What role do antioxidants play in preventing age-related diseases? What changes occur in the human body when ageing? A European funded study, co-ordinated by the UK Institute of Food Research in Norwich, is currently trying to tackle these questions.
The ageing process triggers heart disease, cancer, blindness and diseases of the neurological system, such as dementia. The scientists report that although it is known that the family background influences the onset of these through the genes, the importance of lifestyle and environmental factors, such as diet, are of increasing interest and relevance. A diet rich in plant foods is known to reduce the risks of developing certain age-related diseases, claim the researchers, and naturally occurring compounds in cereals, fruit and vegetables may reduce the risk of these ageing-associated diseases.
The mechanism underpinning ageing and the initiation of age-related diseases is thought to be due to the production of highly reactive molecules that oxidise or damage components of cells, causing these to malfunction.
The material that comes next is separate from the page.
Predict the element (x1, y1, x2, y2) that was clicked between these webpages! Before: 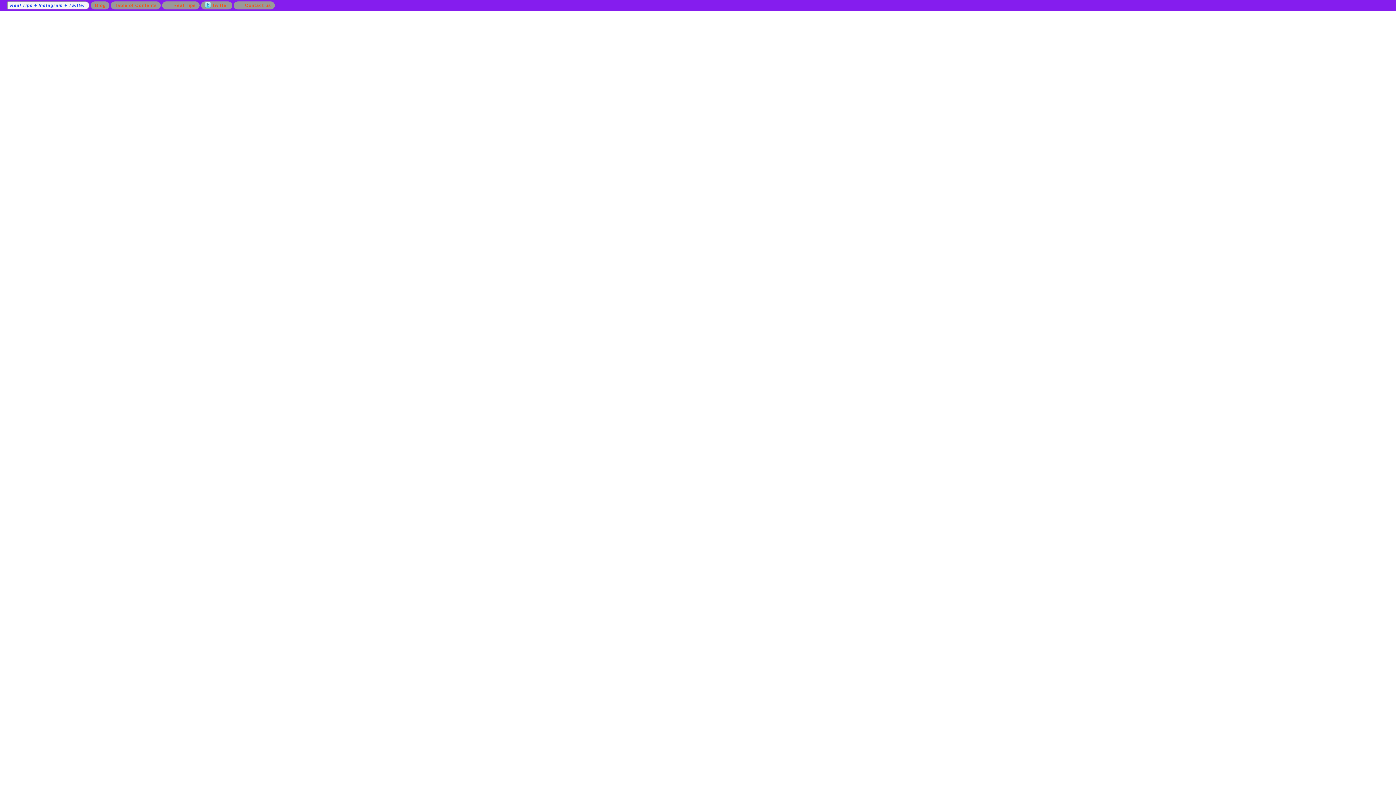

Antioxidants are a group of substances that have the potential to stop these harmful reactions.
The on-going European project, called 'EUROFEDA', is reviewing the evidence that antioxidants in the diet are beneficial and what intakes, if any, are associated with any beneficial effects. They have looked into substances that are naturally occurring antioxidants and those substances that ensure antioxidant defences in the body are maximised. Also under investigation is the effectiveness of present methods of estimating the damage caused by oxidants in body tissues, the information that exists on the biological effects of antioxidants in the body and what is known about the distribution of antioxidants in the body, particularly at sites where oxidative damage has the potential to cause severe illness.
The co-ordinators of the project are organising a conference from 25-28 September on 'Antioxidants: Benefits and Risks' to present the latest advances in the understanding of the effects of dietary antioxidants on health and age-related disease.